__What you should do__: Copy the Essentialism book review between "I actually had" and "on those few?", inclusive, replacing "follow-up" with "sequel".

__Extracted text__:
────────────────────

Essentialism (Greg McKeown)

This week's book review is about Essentialism by Greg McKeown. It is a very dense book, that actually gives a lot of practical questions to ask. It isn't prescriptive in rituals, but also not so general that it's not applicable.

I actually had this one on my reading list for a while - and after reading Austin Kleon's Show Your Work this seemed like the perfect follow-up. It didn't disappoint.

What is the book about

  • The final outcome of being an essentialist is "Weniger aber besser" (Dieter Rams) or "Less but better" - in essence, get the right things done
  • The book clarifies (1) How to determine what are the vital few things in the many options of things to do? (2) How to then cut out those many? and (3) How to execute and maintain focus on those few?

What was the effect of this book?

After completing the book, I took some time to let it rest and use W.I.N. as a guiding principle. I actually also compiled all of the book's questions to yield two things: (1) a essentialism audit which I intend to do to focus and build targets, and (2) a regular set of questions to ask myself when structuring my day and receiving incoming requests. In some respect it is being more presently mindful of the power of saying no.

────────────────────

__Data provided__:
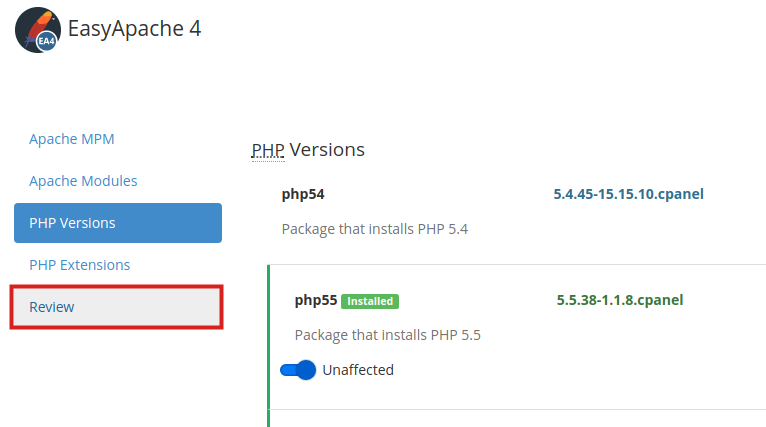Click version link 5.5.38-1.1.8.cpanel

(x=620, y=300)
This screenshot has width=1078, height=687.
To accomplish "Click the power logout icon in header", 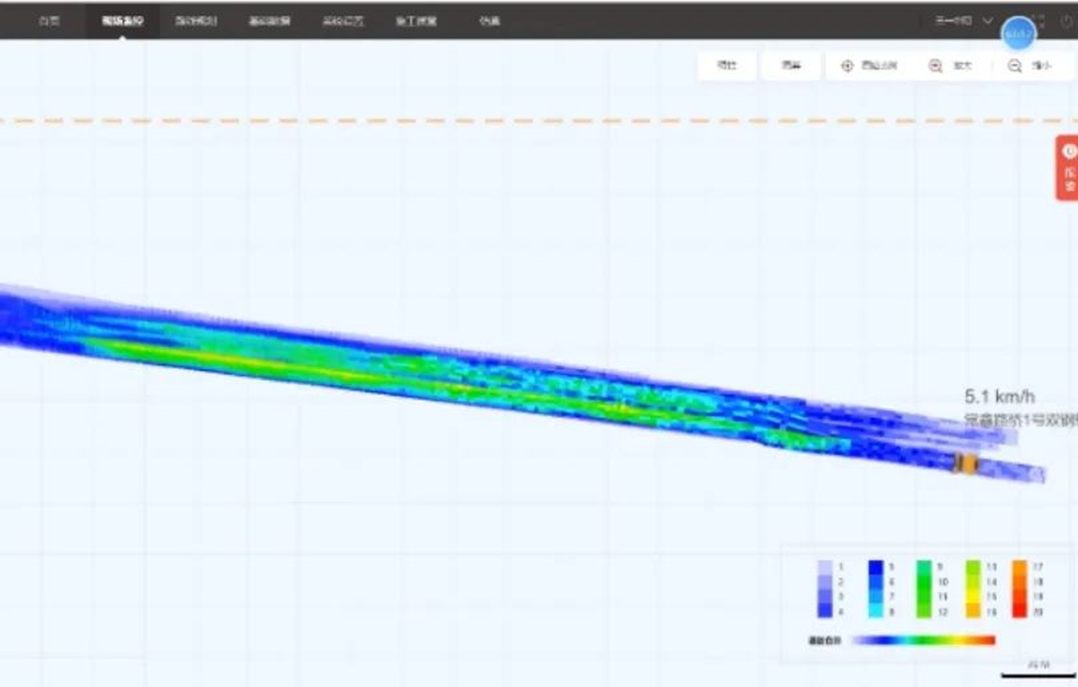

────────────────────

__Task solution__:
I actually had this one on my reading list for a while - and after reading Austin Kleon's Show Your Work this seemed like the perfect sequel. It didn't disappoint.

What is the book about

  • The final outcome of being an essentialist is "Weniger aber besser" (Dieter Rams) or "Less but better" - in essence, get the right things done
  • The book clarifies (1) How to determine what are the vital few things in the many options of things to do? (2) How to then cut out those many? and (3) How to execute and maintain focus on those few?